Another example is the shipment of guns. Although a shop owner cannot prevent being paid illegally, he can refuse to ship illegal purchases.

But when it comes to on-chain value transfer, the only way to authorize a user is to remove their access to the private keys, either completely (e.g. coinbase) or through multi-sig. That’s why, despite identity solutions being out there, DTO and the banking system are seeking solutions they can swallow.

Identity used as evidence

Let’s consider the case of a second hand car dealer Alice. She is required to KYC, but she does not have the responsibility to prove her customers not car thieves. Hence, she cannot prevent herself from purchasing a stolen car.

However, she is supposed to record her customers’ identity, which, if correctly proven, can convict a thief. In either case, she doesn’t lose her money if she is a bona fide purchaser, a situation where no authorization is needed. Alice’s business demonstrates when identity is used as evidence.

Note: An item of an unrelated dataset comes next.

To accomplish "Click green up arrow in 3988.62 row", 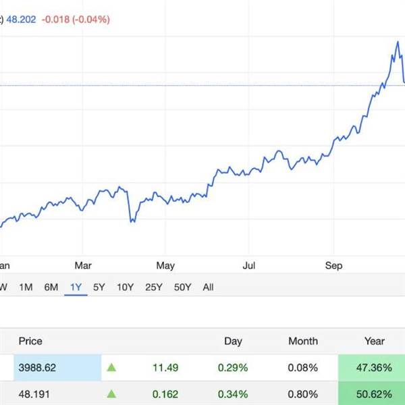I will click(x=111, y=368).
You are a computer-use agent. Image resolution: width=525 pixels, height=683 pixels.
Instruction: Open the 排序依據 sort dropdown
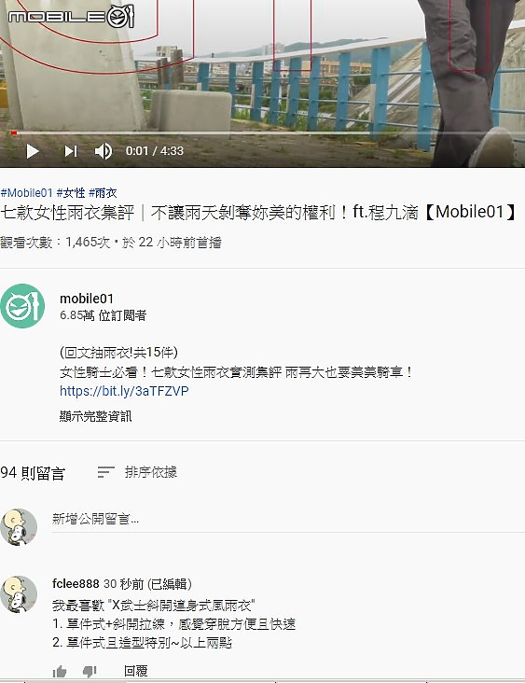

If Bitcoin transactions leave a fingerprint of the party’s identities, and it was kept as a record for evidence, it won’t prevent money flowing to the drug lord Bob. However, when money changes hands on the public ledger, and the ledger owner does not have corresponding identity exchange record, they may be held responsible. This is what BIP-75 intends to solve.

Identity used for consent

Consent is the opposite of authorization – in this case, the user authorizes, instead of being authorized. Voting is the most quoted use case. For the sake of understanding, let’s also look at a more complicated situation: the process of authorizing a credit check.

Usually, a customer authorizes a broker to check her credit record. Let’s say Alice is the customer and Bob is the broker.

If Bob carries out the credit check without Alice’s authorization, Alice can accuse Bob. If Bob has the burden of proof, he may produce Alice’s consent, which can be a digitally signed message from Alice. If Bob has no such burden, Alice can do nothing.

This consent can be issued on a blockchain. The simplest form of which is a fee paid to the broker carrying the authorization token. It gives additional power to the customer, Alice, who can now dispute an action, without the help of the broker Bob.

Alice can prove that she never authorized Bob, with the lack of authorization evidence. Let’s remember that the blockchain was originally invented to solve double-spending, by proving that the money has not been spent. From there it inherits the power to prove the non-happening, where traditionally having not done something is hard to prove.

Conclusion

This article lists 3 kinds of identities, but there are many more.

For example, an authentication layer built on top of identity – the capacity to authenticate a person as an employee, a customer or a driver license holder, and to be able to revoke as well. This brings a lot more use cases, and problems.

There are those that says these are just the different use-cases of Identity Management, with the subtle suggestion that they can be solved by one single identity management technology. In fact there can be many technologies.

BIP75 intends to address the case of identity being used as transaction evidence, while the World Citizen Project does not. Any new technology to use identity for consent is going to be unlike both of them.

I have often heard people talking about identity on the blockchain, or for the blockchain, without realizing each are talking about different things, and each assumes the other “identity solution” is for his problems. It’s a bit like "information superhighway," an imaginary solution to all information problems in the 90s.